Но по многим причинам на это письмо она не ответила.

Возвращаясь к подвигам Ричарда в Пуатье, я заимствую свой рассказ у аббата Мило, которого он там нашел. Вы можете сами судить, поступал ли граф всегда по-своему. Мило был его духовник, но в то время Ричард был не в таком настроении, чтобы исповедываться, и аббату приходилось разузнавать про всякие происшествия, как только он мог. Впрочем, ничего трудного в этом не было.

«В городе Type, — пишет он, — в середине Филиппова поста, ходячая молва была полна имен, пожалуй, чересчур выгодных для того, чтобы заносить их на бумагу. Там было множество таких особ, которым нечего было делать, например, граф Блуа, барон Шатоден, воинствующий епископ Дергэмский (чуть ли не продажный пастырь), Джеффри, Тальбот, Гюг Сен-Сирк. Одна из причин заключалась в том, что король Генрих был в Англии и еще не пришел к соглашению с французским королем: даже непохоже было, чтобы оно состоялось, если то, что мы слышали, или даже хотя бы десятая доля того, правда. Бог запрещает писать о том, что слышали эти уши! Но вот что я могу действительно сказать. Это я рассказал господину моему Ричарду про ту позорную повесть, да еще намекнул, что в ней запутан его бывший друг граф Эд де Сен-Поль. И, если вам угодно мне поверить, могу еще сказать, что не эта повесть коварства взволновала его: он выслушал ее, сжав губы, не сводя глаз с меня. Но когда я назвал Сен-Поля, он затаил дыхание; когда я упомянул об участии графа в этом деле, он вздохнул глубоко; услышав же, что этот человек находится и по сей час в Type, он вскочил с места и сжатым кулаком ударил по столу. Зная его, как я знаю, я пришел к заключению, что над Сен-Полем собираются черные тучи. На следующий день граф Ричард двинул свои войска с полей у Пуатье к самой границе своей страны. Затем он приказал остановиться в Сен-Жиле и, обезопасив себя против нападений, сам с господином Гастоном Беарнцем, с дофином Овернским и с виконтом де Безвер, отправился в Турень и прибыл в Тур приблизительно за неделю до Рождества Христова, в ясную морозную погоду».

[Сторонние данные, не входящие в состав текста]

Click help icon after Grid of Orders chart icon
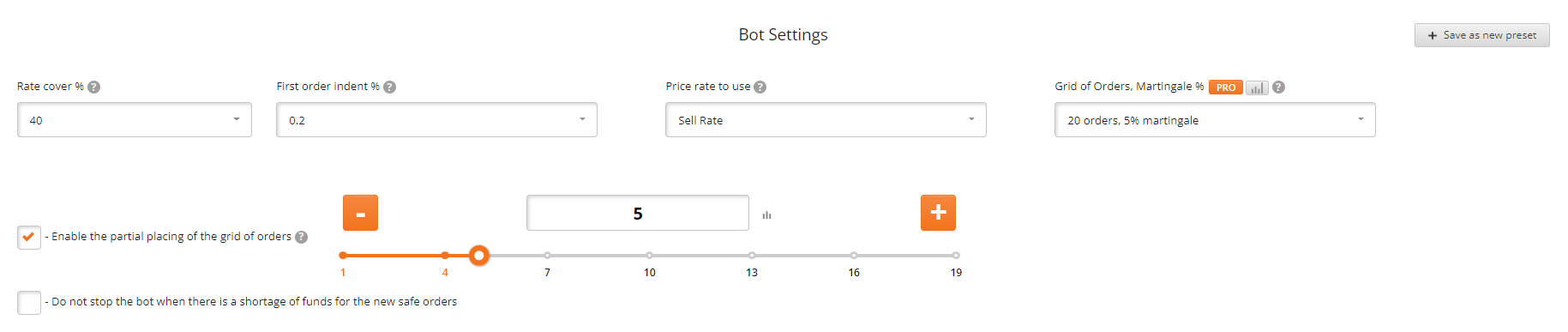1568x332 pixels. coord(1279,87)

По-видимому, Ричард не взял с собой своего аббата: далее воспоминание этого почтенного человека переполнено нравоучительными рассуждениями — верный признак, что ему не хватало данных. Правда, на это могли быть и другие причины.

Как бы то ни было, граф Ричард поехал в Тур в самом возбужденном настроении. Он навострил уши и готов был выслушивать всякого рода сплетни. И пришлось же ему наслушаться всего! На мокрой рыночной площади, на каменных плитах церковной паперти, у колонн внизу собора, в залах, в комнатах, в коридорах гостиниц — всюду, где только мужчины или женщины шептались на ухо, так и летали в воздухе имена Элоизы, сестры короля Филиппа, и короля Генриха, отца графа Ричарда.

У Ричарда расправа была недолга и крута. Посреди залы в епископском дворце в один прекрасный день после обеда он встретил и остановил графа Сен-Поля.

— Что новенького, прекрасный господин? — спросил граф, едва переводя дух. Глаза Ричарда загорелись.

— А то, что лживая у тебя глотка! — ответил он. Граф Эд оглядывался вокруг: все встали из-за стола и напряженно следили за ним.

— Странные речи, мой прекрасный господин! — заметил Сен-Поль, бледнея, а Ричард возвысил голос до того, что в нем начинали звенеть металлические нотки.

— Но не странно ваше дело. Оно уж началось… Ну, с каких пор?

Сен-Поль был задет за живое:

— Ах, сударь мой! Вам совсем не пристало укорять меня.

— А я думаю, весьма пристало! — воскликнул Ричард. — Ты лгал с низкой целью и опозорил свое имя. Ты силишься клеветой привести меня к тому, к чему никогда не привел бы честью. Ты врешь, как торговка. Бессовестный лгунишка!

Ни один мужчина не вынес бы этого от другого, как высоко ни стоял бы тот, а Сен-Поль был не трус. Он взглянул на своего противника, и его лицо было все так же бледно, но твердо.

— А что, если… — спросил он. — Что, если я не лгу, граф Пуату? Что, если и вам известно, что я не лгу?

— В таком случае, — сказал Ричард, — ты прибегаешь к оскорблениям, а это еще хуже.

Сен-Поль схватил перчатку и бросил ее с грохотом на пол.

— Ну, если уж на то пошло, сударь мой… — начал он.

Но Ричард, подняв перчатку на острие своего меча, швырнул ее вверх, к стропилам крыши, а затем поймал ее на лету.

— Вот она, граф: беру ее, — закончил он прерванную речь Сен-Поля и торжественно зашагал из дома епископа.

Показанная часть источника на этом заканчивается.